Along with motifs of life—blood, veins, and the body—multi-sensory experiences emanate from poems:
I was scent starved
for oranges in winter
from “Last Night Inside My Blood.”
Her writing also exhibits a raw, honest sensuality:
In a jazz fest full
of downbeats,
with pints of Bulmers,
he knew how to peel my rind
like a Marabel potato,
all in one go.
From “Last Night Inside My Blood.”
Organized in four sections entitled “Self Portraits and Other Skies,” “I Want Us Living, Not Just Alive,” “Sin is a Good Hymn,” and “If We Should, Who Will Fly After Us,” Manick’s work encompasses passion, perceptions, celebration, and a certain depth of wonder that is uncommon and refreshing among writers today. Her verse is free verse with a few free verse shape poems.
Manick’s anthology would not be complete without baring threads of social injustice. In “Things I Can’t Say in This Book,” number fourteen states: “Dear Crayola, your 64-crayon pack is lacking multicultural options, i.e., cinnamon, cocoa, sepia, tan, and mahogany.” In “Self Portrait and Other Skies,” she writes:
I blame a lot of people
For listing all the ways we are a problem
For the abundance of beige crayons…
She, like many poetic voices, wonders why she so often “wants to rage—” as she points out the sweet escape Jet Magazine brought to her mother, a magazine described as a “rainbow with a streak of Black.” In “MTA Exam Attempt #4,” we find a daughter listening in as her father struggles mightily to read the exam questions. Yet he persists through attempt number eight.
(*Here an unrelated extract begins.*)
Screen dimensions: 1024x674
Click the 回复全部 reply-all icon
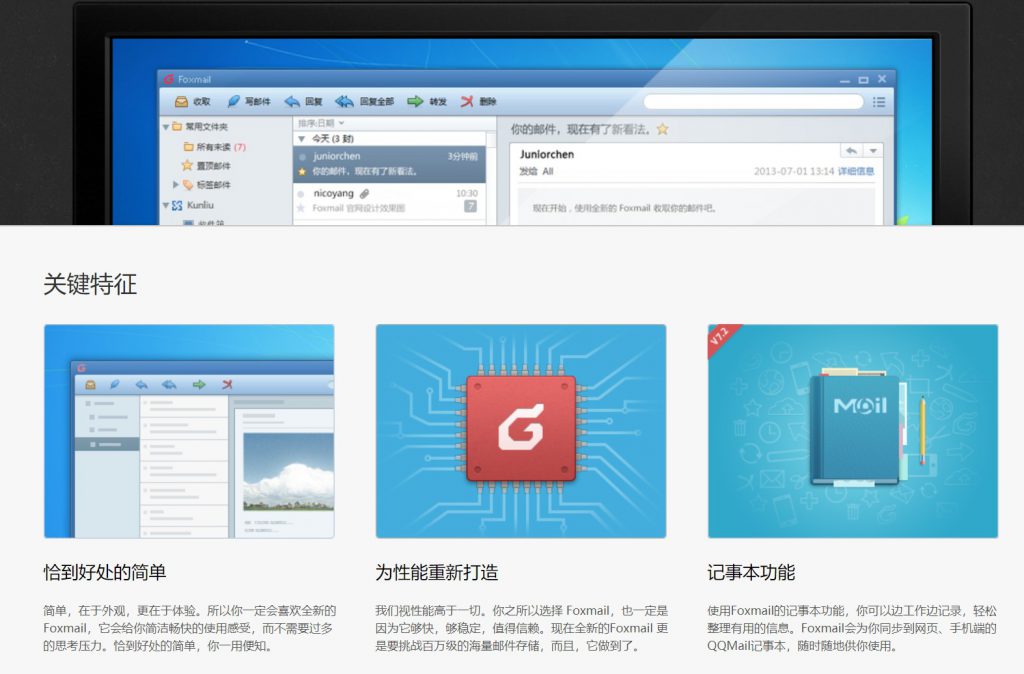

There’s a finality in many of the poems presented here that expresses a beautiful reliance on family, love, and self-confidence.
She (her sister) remembers my grandma’s
smile on her forehead,
pickles and juice in a jar.
From “Self Portrait No. 1 (On Becoming Light).”
We so fly no voodoo required
so fly call us constellation
we so fly the sun be jealous.
From “Self Portraits and Other Skies.”
This volume of poetry is honest and perceptive. Almost like a coming of age novel, Manick’s writing takes flight around the wonder at life itself. I highly recommend this anthology to readers who enjoy poetry and who seek to understand more about the voice and experiences of one very talented Black writer.